**Instructions to follow:** Can you express the lines starting at the one that contains "Viewport: 1568px width, 513px" and ending at the one that contains "point(83,237)" as a JSON list of strings, one string per line, with blank lines dropped and pictures left out?

**Entries provided:**
▬▬▬

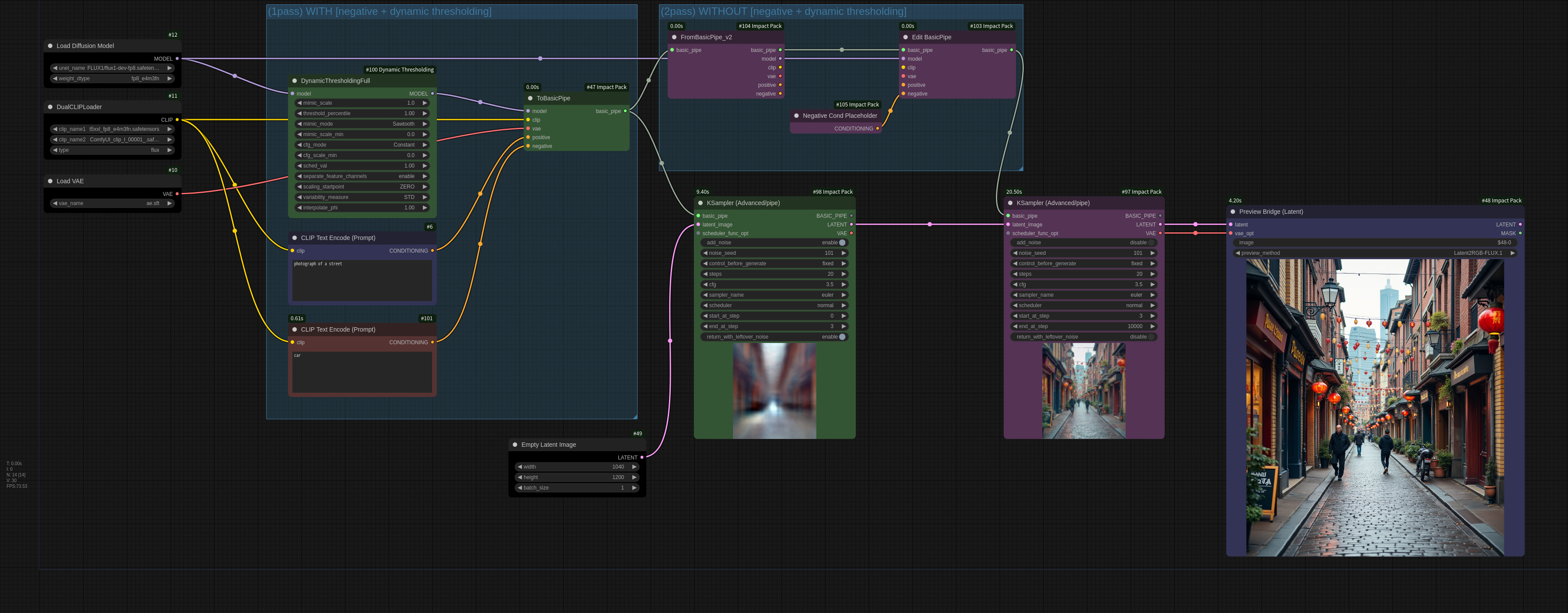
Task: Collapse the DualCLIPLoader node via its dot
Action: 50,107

▬▬▬

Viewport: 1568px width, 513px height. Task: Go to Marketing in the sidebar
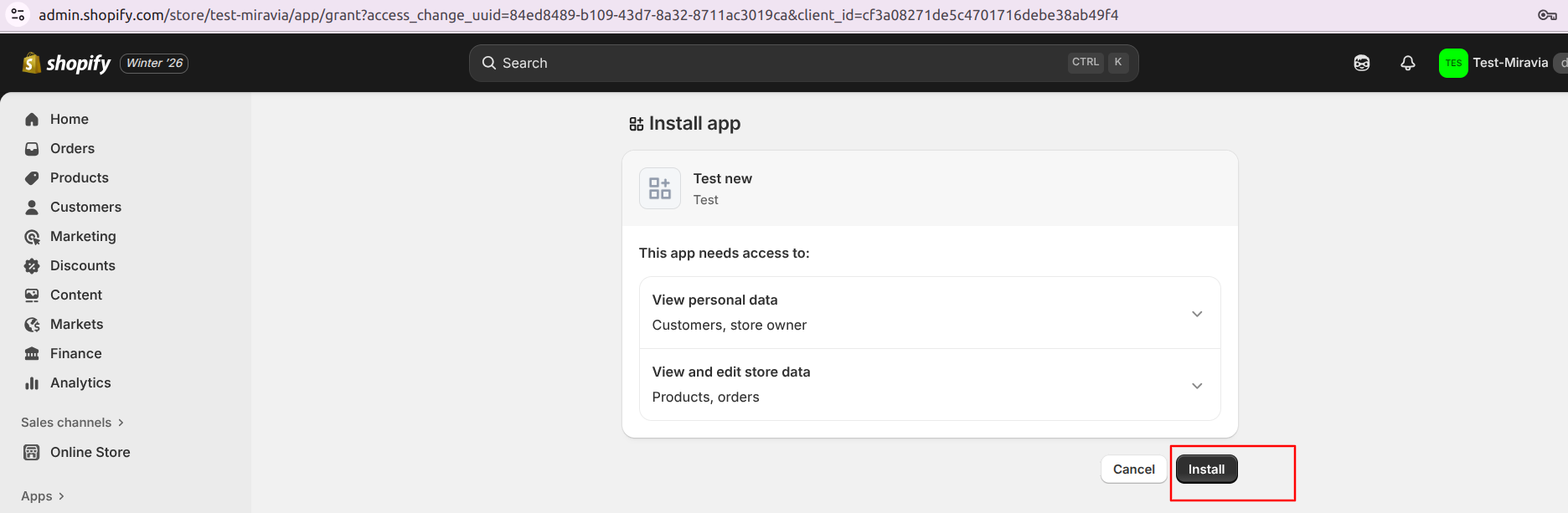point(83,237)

▬▬▬

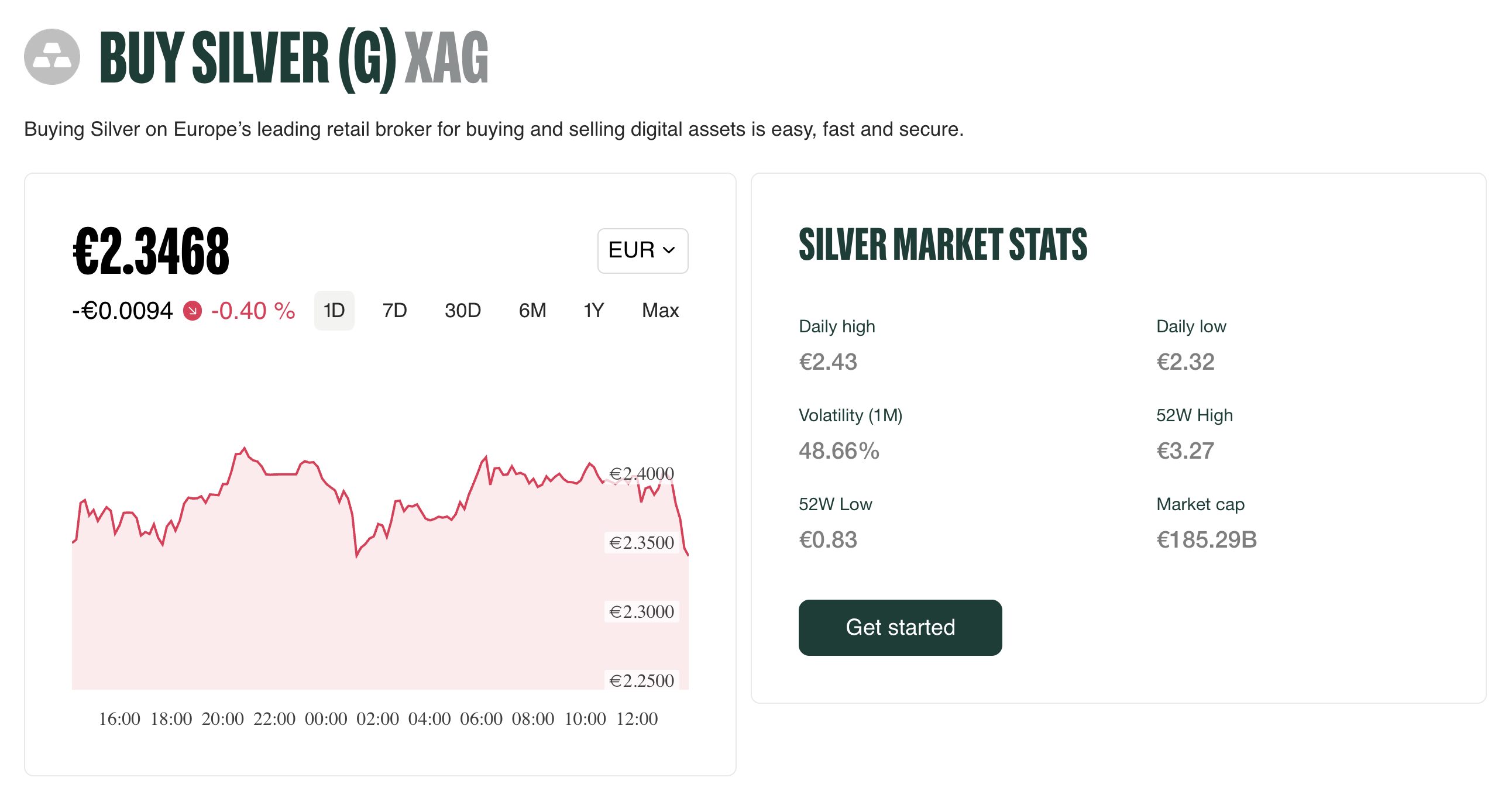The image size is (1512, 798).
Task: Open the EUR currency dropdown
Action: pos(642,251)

▬▬▬

**Reply:**
[
  "Viewport: 1568px width, 513px height. Task: Go to Marketing in the sidebar",
  "point(83,237)"
]